Unincorporated community in the state of Oregon, United States

Buncom (also spelled Bunkum or Buncombe) is an abandoned mining town at the confluence of the Little Applegate River and Sterling Creek in Jackson County, Oregon, United States. It is approximately 20 mi southwest of Medford, at an elevation of 1783 ft above sea level.
The site is promoted by the local historical society as a ghost town.

==History==
Buncom was first settled by Chinese miners in 1851 when gold was discovered in nearby Sterling Creek and Jacksonville.
Minerals such as cinnabar, chromite, and silver were also mined. A general store was built, and in 1861 J. T. Williams opened a saloon. The Buncom Mining District was created in 1867. Buncom post office was established in 1896. By 1918, the gold in the area was depleted, the post office was closed, and the town was abandoned. Most of the buildings were later burned down.

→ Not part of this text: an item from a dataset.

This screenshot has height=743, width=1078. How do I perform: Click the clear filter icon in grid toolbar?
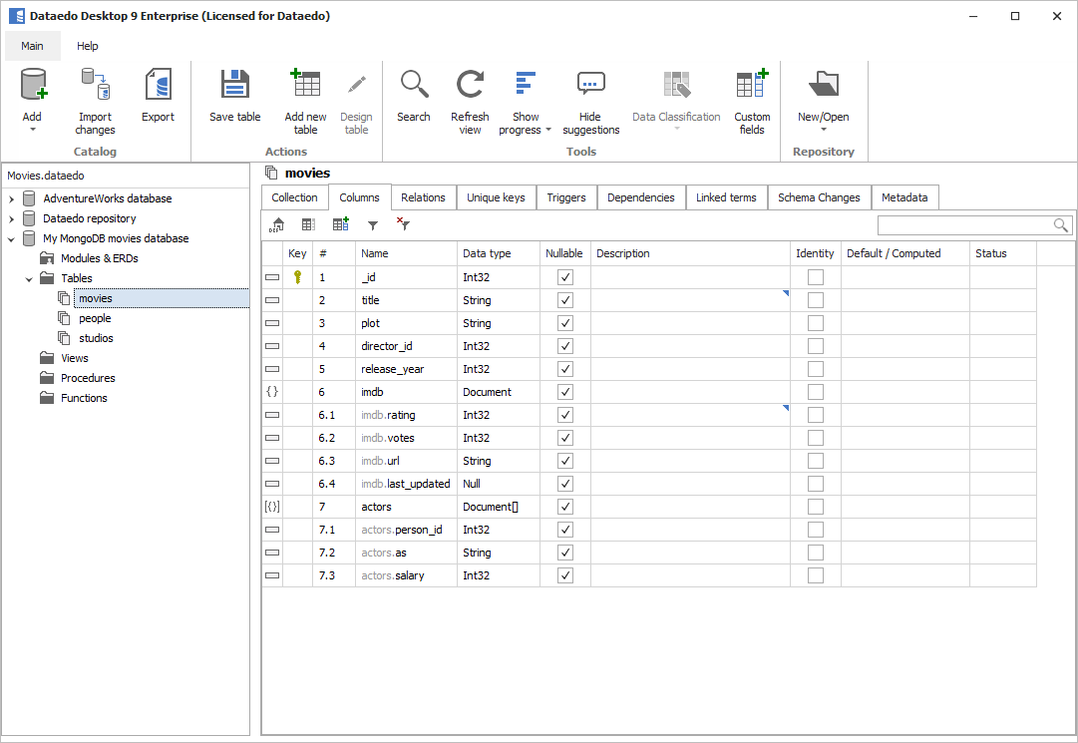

Only three buildings from the early 1900s remain: the post office (built in 1910), the cookhouse, and the bunkhouse.
In 1991, the Buncom Historical Society was created. The society replaced all three of the roofs of the buildings in Buncom. The society has also restored the porch of the post office and the eaves of the cookhouse.

==Climate==
This region experiences warm (but not hot) and dry summers, with no average monthly temperatures above 71.6 F. According to the Köppen Climate Classification system, Buncom has a warm-summer Mediterranean climate, abbreviated "Csb" on climate maps.